The paper tackles the problem of understanding the behavior of shallow ReLU networks that interpolate data with minimal weight norms, proving that in 1D, such ridgeless interpolants extrapolate based on nearest neighbor curvature signs and generalize optimally for Lipschitz functions up to universal constants.

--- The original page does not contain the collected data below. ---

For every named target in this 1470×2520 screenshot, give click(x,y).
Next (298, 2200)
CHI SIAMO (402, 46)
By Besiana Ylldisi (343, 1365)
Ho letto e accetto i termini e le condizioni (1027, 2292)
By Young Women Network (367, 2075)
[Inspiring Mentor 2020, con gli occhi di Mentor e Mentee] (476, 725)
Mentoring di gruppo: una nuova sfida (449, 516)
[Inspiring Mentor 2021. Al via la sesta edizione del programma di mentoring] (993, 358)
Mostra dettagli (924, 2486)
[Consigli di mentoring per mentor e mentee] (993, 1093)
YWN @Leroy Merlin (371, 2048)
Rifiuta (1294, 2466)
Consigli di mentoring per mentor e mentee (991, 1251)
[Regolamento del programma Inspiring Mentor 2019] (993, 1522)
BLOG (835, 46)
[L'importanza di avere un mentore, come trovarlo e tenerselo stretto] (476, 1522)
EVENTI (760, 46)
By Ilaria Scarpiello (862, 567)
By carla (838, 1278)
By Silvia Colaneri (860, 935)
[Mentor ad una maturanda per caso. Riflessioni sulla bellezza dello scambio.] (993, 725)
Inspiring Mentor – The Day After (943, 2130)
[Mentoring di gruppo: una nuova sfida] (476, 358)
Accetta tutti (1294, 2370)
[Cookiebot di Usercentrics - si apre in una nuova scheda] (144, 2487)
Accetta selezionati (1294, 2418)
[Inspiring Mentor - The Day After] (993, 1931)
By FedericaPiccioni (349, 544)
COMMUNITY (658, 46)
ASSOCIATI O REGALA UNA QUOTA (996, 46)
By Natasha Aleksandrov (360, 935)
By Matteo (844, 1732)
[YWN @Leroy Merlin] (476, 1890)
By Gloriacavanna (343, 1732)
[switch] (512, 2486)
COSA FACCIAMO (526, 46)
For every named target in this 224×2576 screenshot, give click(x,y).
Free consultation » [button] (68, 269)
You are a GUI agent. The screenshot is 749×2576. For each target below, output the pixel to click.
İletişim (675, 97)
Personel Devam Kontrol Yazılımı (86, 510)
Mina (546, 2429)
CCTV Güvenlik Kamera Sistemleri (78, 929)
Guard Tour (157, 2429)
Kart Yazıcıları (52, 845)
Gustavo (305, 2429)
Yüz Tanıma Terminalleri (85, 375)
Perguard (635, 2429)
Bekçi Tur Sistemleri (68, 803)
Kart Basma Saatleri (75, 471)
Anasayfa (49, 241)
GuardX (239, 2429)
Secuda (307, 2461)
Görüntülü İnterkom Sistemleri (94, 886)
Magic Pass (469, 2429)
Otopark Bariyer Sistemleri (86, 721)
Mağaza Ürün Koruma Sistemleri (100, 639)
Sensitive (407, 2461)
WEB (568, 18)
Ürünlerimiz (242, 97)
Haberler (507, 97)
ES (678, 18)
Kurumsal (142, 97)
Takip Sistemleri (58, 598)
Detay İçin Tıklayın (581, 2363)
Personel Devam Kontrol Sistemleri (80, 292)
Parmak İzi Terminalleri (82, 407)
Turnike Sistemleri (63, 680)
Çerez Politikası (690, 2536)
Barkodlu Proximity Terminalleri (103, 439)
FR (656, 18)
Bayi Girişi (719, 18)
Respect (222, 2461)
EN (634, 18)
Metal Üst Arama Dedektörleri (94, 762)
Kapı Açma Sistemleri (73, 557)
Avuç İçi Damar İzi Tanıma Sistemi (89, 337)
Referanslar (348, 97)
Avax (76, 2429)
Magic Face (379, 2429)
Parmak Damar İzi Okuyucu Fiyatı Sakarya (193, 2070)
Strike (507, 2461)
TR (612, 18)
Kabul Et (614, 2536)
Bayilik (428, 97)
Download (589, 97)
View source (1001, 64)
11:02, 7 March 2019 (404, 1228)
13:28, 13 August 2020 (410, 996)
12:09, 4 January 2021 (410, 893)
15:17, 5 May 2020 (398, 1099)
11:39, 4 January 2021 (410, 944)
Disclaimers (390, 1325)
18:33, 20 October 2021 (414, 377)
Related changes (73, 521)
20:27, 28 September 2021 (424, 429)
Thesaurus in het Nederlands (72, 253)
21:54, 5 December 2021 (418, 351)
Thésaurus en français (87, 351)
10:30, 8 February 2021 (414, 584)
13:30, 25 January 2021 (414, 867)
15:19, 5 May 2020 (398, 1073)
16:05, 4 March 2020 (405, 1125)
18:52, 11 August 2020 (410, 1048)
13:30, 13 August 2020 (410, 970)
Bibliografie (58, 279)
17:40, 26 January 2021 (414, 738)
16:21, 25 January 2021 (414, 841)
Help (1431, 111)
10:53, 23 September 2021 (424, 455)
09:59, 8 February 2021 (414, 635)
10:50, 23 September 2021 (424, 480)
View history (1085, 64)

We prove a precise geometric description of all one layer ReLU networks $z(x;θ)$ with a single linear unit and input/output dimensions equal to one that interpolate a given dataset $\mathcal D=\{(x_i,f(x_i))\}$ and, among all such interpolants, minimize the $\ell_2$-norm of the neuron weights. Such networks can intuitively be thought of as those that minimize the mean-squared error over $\mathcal D$ plus an infinitesimal weight decay penalty. We therefore refer to them as ridgeless ReLU interpolants. Our description proves that, to extrapolate values $z(x;θ)$ for inputs $x\in (x_i,x_{i+1})$ lying between two consecutive datapoints, a ridgeless ReLU interpolant simply compares the signs of the discrete estimates for the curvature of $f$ at $x_i$ and $x_{i+1}$ derived from the dataset $\mathcal D$. If the curvature estimates at $x_i$ and $x_{i+1}$ have different signs, then $z(x;θ)$ must be linear on $(x_i,x_{i+1})$. If in contrast the curvature estimates at $x_i$ and $x_{i+1}$ are both positive (resp. negative), then $z(x;θ)$ is convex (resp. concave) on $(x_i,x_{i+1})$. Our results show that ridgeless ReLU interpolants achieve the best possible generalization for learning $1d$ Lipschitz functions, up to universal constants.